** ACTION ITEM **
Go line by line through the data and copy those with the word "Download".

** DATA UNDER STUDY **

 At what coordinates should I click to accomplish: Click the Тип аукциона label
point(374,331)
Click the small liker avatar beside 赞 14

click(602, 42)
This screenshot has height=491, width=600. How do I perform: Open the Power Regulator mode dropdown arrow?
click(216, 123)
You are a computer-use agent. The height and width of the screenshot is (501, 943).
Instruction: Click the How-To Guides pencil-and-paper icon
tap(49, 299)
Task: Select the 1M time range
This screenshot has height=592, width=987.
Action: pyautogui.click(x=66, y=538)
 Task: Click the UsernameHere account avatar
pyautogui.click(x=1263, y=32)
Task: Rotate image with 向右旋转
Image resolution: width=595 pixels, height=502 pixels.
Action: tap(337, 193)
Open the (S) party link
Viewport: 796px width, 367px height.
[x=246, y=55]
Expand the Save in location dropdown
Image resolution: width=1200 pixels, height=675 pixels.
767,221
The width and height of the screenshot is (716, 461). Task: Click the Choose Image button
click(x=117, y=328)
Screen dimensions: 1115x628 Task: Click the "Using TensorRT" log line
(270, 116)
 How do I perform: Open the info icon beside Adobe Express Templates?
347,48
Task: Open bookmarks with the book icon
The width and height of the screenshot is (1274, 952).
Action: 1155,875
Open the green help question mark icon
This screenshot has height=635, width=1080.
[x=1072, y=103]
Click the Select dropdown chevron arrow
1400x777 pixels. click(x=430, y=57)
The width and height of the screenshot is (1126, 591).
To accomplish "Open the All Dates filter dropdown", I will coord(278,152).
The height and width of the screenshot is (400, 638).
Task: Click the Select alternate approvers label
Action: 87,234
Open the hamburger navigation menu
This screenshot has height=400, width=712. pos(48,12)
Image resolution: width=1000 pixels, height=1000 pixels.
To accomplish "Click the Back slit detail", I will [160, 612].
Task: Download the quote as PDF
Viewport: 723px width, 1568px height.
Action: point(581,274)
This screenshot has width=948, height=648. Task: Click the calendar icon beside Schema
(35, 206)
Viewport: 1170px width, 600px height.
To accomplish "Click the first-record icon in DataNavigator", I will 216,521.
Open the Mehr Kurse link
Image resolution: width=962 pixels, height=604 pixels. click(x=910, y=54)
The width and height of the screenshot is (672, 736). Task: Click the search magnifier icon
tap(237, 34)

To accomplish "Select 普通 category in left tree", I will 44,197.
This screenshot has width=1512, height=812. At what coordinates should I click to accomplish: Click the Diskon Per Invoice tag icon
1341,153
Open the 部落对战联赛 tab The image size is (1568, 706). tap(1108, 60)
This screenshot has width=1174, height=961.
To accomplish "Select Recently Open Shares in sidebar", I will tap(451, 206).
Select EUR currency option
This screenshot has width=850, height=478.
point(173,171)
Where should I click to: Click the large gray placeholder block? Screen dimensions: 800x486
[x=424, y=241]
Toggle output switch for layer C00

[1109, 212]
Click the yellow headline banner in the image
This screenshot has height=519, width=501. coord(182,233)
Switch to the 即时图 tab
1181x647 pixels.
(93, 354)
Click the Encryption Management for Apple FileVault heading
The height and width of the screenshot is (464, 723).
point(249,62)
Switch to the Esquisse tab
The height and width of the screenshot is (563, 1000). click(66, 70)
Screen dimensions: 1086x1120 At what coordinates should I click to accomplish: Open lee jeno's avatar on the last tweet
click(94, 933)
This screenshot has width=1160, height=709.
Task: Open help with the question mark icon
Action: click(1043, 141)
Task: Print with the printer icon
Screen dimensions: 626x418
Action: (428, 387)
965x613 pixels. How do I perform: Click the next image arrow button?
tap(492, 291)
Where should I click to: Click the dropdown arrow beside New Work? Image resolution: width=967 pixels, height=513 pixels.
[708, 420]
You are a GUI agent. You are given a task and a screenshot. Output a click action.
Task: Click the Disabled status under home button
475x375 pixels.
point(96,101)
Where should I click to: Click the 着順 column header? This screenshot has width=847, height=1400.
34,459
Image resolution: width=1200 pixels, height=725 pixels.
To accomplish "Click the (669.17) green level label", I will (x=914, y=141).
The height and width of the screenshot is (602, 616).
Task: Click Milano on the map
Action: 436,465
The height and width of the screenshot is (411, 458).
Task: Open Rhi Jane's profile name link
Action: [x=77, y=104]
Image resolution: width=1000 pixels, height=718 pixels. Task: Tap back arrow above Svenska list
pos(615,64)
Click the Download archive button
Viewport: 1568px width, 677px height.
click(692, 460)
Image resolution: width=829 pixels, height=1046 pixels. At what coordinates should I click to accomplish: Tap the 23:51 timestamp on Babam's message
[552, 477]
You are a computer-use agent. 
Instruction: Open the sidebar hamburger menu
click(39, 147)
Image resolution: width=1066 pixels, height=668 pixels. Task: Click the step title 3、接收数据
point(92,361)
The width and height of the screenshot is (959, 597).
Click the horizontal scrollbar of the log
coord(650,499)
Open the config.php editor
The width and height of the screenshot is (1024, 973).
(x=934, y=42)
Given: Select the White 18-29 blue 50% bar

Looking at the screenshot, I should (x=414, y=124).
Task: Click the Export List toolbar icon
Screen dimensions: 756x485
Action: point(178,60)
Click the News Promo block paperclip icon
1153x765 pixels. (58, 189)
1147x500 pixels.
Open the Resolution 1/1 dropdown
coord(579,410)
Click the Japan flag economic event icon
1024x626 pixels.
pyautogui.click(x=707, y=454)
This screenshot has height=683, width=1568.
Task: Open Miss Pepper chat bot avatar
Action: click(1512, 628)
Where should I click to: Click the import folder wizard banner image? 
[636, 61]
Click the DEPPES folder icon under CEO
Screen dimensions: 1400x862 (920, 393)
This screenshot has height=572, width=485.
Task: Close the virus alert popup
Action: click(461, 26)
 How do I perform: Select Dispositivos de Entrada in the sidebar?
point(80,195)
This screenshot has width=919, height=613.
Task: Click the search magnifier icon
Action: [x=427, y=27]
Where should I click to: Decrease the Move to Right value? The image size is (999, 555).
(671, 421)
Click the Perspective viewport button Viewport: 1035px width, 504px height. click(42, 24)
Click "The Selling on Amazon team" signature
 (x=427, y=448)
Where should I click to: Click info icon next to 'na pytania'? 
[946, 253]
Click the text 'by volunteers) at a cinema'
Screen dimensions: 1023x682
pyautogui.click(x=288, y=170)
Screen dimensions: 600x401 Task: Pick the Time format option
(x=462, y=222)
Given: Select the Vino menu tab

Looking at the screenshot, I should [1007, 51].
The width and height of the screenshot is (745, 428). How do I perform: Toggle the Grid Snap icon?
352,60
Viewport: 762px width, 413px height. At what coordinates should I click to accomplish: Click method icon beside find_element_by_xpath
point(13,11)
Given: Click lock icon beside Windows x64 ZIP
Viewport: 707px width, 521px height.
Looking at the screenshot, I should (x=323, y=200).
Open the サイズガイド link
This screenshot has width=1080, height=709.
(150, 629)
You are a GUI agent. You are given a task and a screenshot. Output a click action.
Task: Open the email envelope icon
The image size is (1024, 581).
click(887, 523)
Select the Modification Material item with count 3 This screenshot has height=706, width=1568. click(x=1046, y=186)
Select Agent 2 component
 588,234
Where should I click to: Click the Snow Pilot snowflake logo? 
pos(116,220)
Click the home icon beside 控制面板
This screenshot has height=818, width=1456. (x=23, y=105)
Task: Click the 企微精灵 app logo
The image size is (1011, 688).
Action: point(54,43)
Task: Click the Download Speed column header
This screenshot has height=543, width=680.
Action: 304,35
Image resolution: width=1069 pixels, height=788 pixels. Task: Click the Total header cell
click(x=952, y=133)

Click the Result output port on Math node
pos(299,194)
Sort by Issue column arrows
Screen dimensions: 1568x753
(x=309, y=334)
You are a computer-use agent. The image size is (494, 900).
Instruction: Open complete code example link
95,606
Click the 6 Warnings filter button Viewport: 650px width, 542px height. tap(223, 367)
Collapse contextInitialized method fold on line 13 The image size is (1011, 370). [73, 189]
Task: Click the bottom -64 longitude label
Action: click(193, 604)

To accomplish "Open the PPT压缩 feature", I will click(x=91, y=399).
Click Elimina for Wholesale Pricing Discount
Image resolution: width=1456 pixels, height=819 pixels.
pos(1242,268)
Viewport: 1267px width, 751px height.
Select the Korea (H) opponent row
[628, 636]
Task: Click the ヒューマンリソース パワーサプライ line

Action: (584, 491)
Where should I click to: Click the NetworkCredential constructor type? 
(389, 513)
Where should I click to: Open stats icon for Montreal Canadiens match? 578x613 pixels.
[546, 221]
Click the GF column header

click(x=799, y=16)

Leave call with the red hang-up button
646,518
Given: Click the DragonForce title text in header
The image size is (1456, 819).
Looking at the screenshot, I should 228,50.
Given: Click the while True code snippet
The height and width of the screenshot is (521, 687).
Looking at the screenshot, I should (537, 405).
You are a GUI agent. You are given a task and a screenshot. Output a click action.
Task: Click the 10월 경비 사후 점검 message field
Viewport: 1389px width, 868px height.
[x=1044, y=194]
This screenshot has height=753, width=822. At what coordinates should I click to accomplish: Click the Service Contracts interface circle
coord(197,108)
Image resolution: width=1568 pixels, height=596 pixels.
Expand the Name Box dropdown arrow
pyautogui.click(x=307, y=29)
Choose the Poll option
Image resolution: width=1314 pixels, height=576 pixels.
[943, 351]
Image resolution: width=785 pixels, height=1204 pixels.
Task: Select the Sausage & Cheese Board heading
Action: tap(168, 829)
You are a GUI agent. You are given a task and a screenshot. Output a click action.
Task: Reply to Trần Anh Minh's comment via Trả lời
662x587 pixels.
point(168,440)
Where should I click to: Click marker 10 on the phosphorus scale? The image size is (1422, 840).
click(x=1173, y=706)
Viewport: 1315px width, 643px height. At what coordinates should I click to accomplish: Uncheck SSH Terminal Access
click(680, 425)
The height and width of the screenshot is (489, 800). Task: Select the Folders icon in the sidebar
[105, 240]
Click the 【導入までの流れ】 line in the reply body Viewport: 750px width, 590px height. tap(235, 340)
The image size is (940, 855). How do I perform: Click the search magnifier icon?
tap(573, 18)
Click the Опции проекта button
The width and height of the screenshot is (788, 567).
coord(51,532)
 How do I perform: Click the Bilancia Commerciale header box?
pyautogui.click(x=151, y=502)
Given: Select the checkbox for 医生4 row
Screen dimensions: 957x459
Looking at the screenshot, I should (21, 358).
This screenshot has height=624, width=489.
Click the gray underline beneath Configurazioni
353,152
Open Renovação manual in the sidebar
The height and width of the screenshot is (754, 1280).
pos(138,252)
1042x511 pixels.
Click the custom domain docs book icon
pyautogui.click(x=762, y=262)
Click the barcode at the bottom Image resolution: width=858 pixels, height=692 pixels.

** TASK RESPONSE **
Task: Download the quote as PDF
Click the Download archive button
Task: Click the Download Speed column header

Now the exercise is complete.